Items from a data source
◆ ◆ ◆ ◆ ◆

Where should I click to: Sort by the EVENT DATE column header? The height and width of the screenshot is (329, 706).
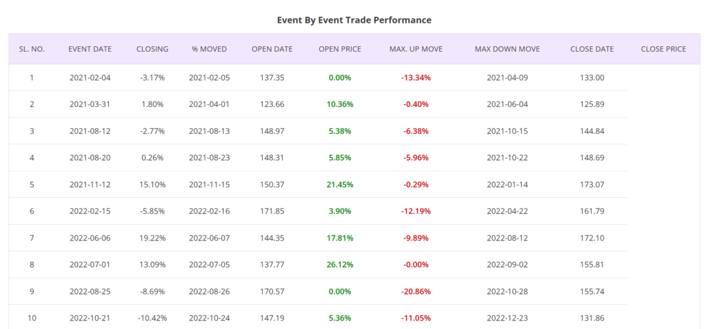[x=90, y=49]
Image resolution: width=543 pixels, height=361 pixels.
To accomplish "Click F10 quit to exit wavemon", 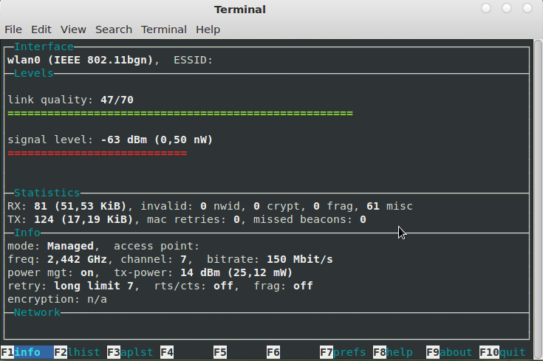I will coord(502,352).
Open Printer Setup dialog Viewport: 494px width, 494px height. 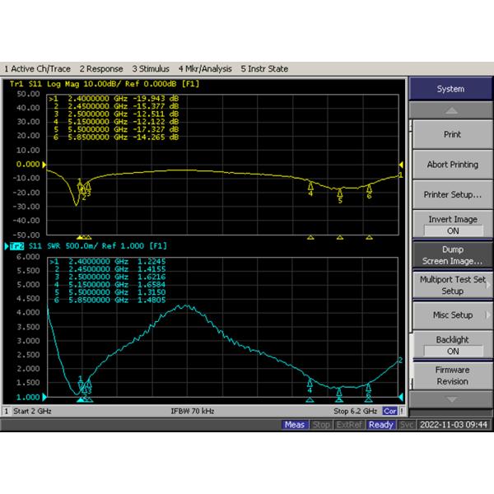(452, 195)
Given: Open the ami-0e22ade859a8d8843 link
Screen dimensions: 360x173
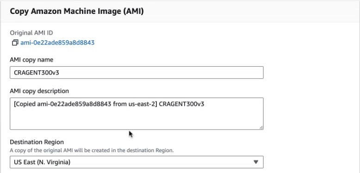Looking at the screenshot, I should [x=57, y=43].
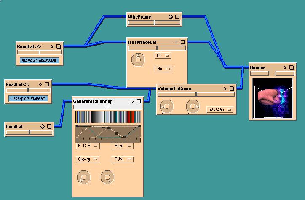Click the square icon on ReadLat<2> title bar
305x200 pixels.
point(59,46)
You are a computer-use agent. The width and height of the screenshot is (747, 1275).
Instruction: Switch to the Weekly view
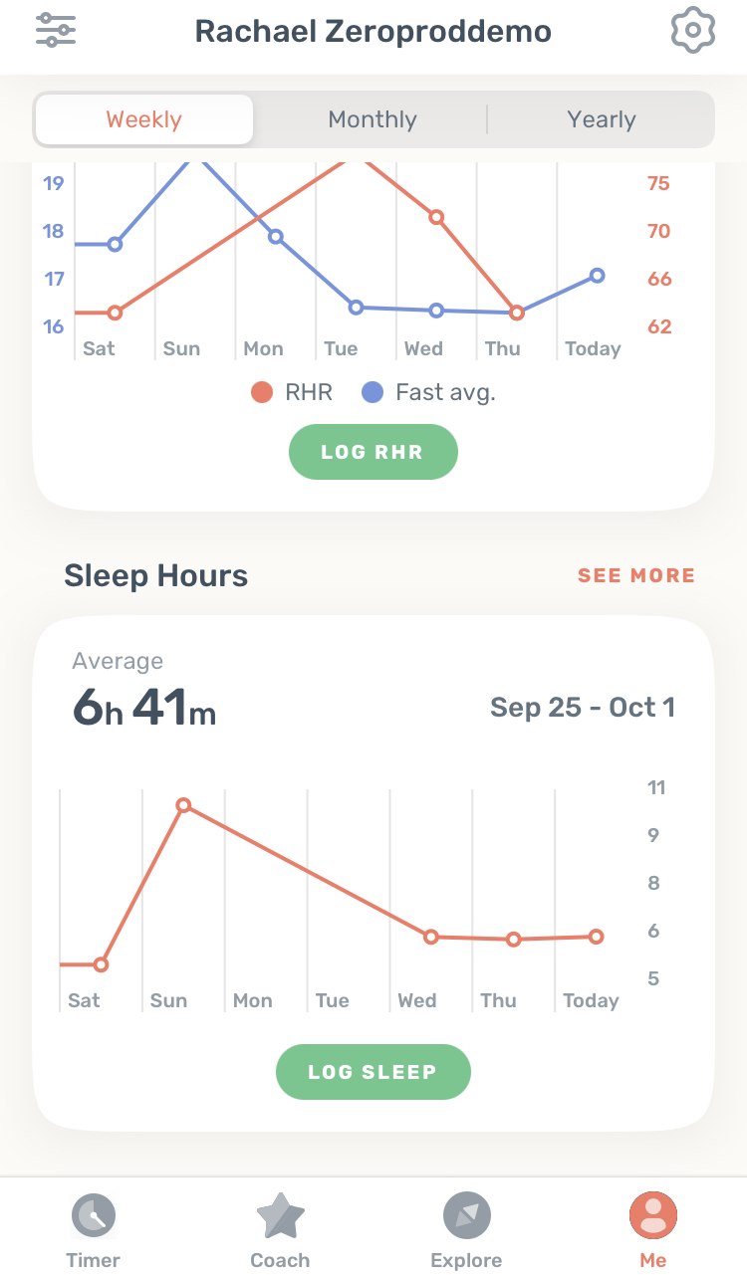[x=144, y=119]

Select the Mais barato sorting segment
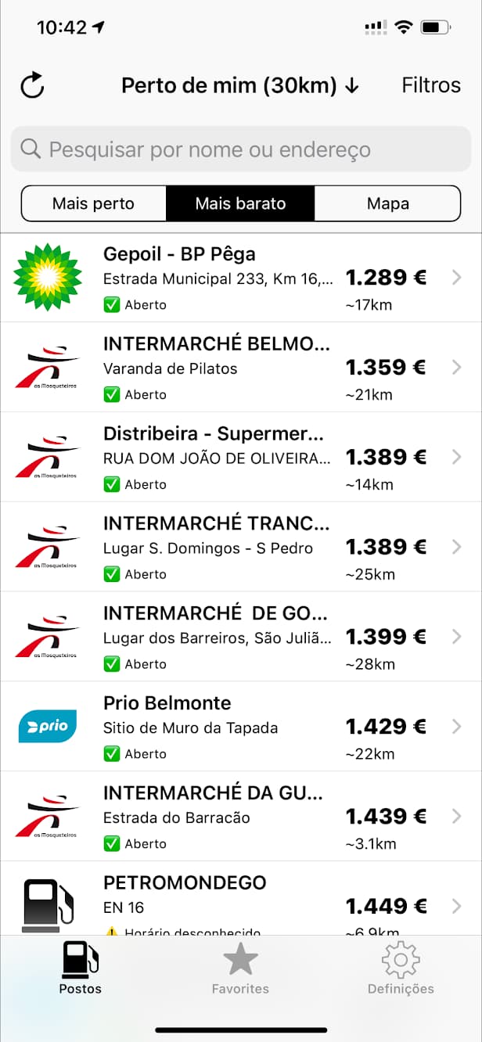click(x=240, y=204)
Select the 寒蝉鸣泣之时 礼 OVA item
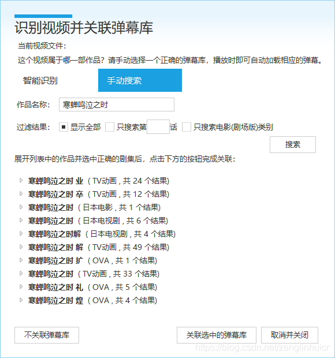335x358 pixels. [92, 287]
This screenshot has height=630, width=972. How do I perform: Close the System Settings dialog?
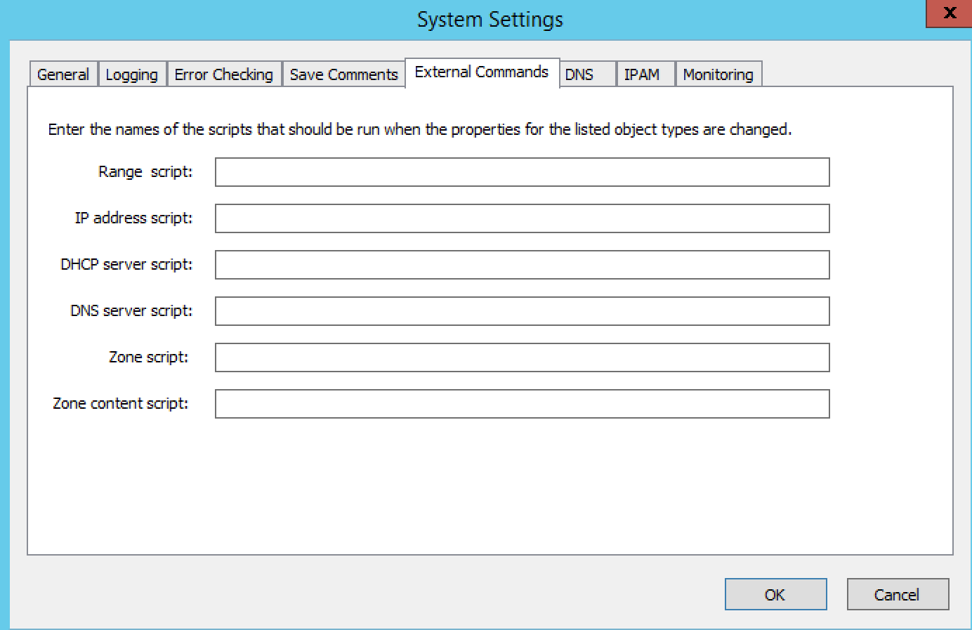coord(949,13)
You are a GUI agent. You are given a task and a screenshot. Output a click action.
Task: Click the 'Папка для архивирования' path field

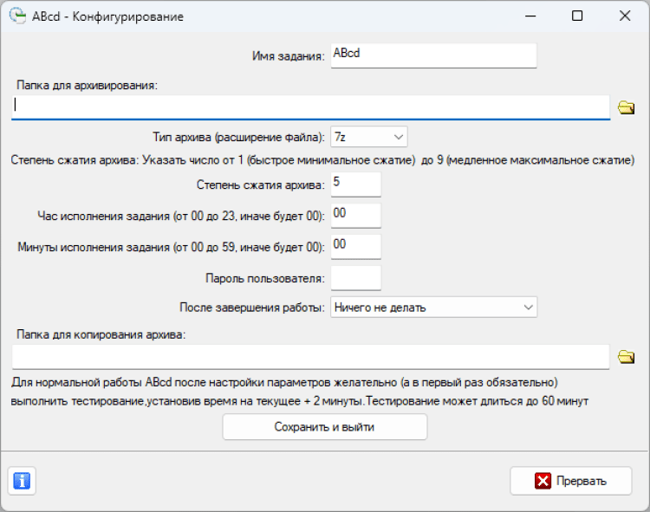coord(312,107)
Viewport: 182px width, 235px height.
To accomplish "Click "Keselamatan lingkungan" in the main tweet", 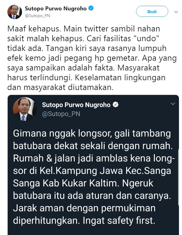I will click(120, 78).
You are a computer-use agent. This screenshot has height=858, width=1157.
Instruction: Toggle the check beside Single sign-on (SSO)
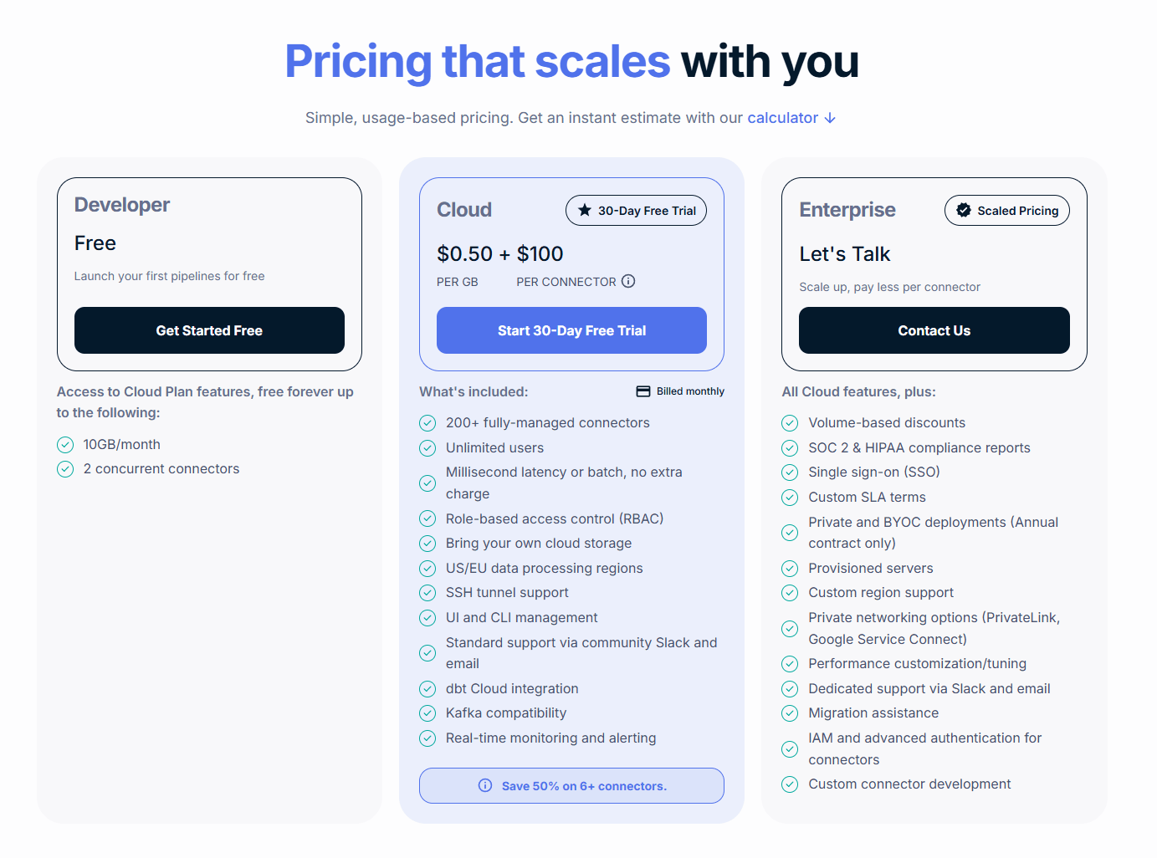click(790, 472)
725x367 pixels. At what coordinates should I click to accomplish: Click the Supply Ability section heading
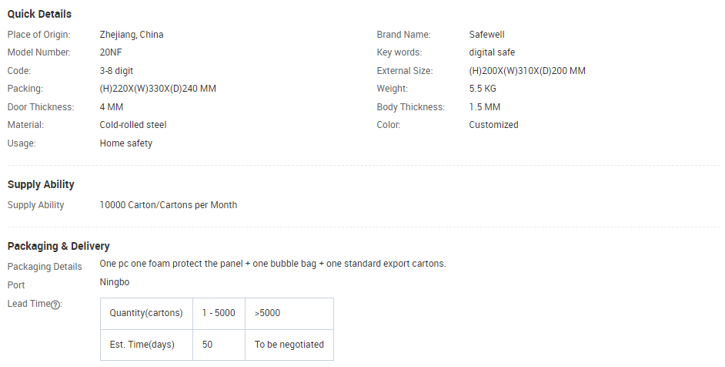click(x=41, y=184)
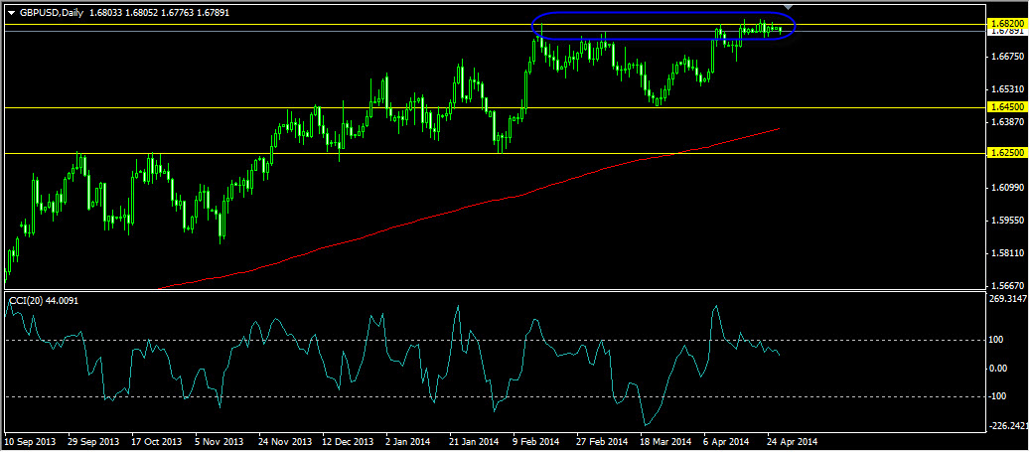Click the 2 Jan 2014 date label
Screen dimensions: 1030x452
coord(407,441)
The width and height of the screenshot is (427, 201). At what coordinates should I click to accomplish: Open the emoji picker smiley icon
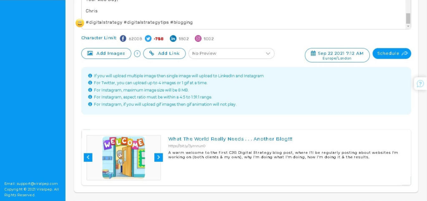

◆ ◆ ◆ ◆ ◆

* _WHAT TO DO_: Using the records above, repeat exactly the run of lines that starts with the line with "Given: Open the ami-0e22ade859a8d8843 link" and goes on through the line with "Viewport: 182px width, 235px height."; omit each picture.

* _SOLUTION TO THIS EXERCISE_:
Given: Open the ami-0e22ade859a8d8843 link
Screen dimensions: 360x173
Looking at the screenshot, I should [x=57, y=43].
Click the square icon on ReadLat<2> title bar
305x200 pixels.
point(59,46)
You are a computer-use agent. The width and height of the screenshot is (747, 1275).
Instruction: Switch to the Weekly view
[x=144, y=119]

Select the Mais barato sorting segment
click(x=240, y=204)
Select the 寒蝉鸣泣之时 礼 OVA item
335x358 pixels. [92, 287]
This screenshot has height=630, width=972. How do I perform: Close the System Settings dialog?
coord(949,13)
You are a GUI agent. You are given a task and a screenshot. Output a click action.
Task: Click the 'Папка для архивирования' path field

coord(312,107)
Viewport: 182px width, 235px height.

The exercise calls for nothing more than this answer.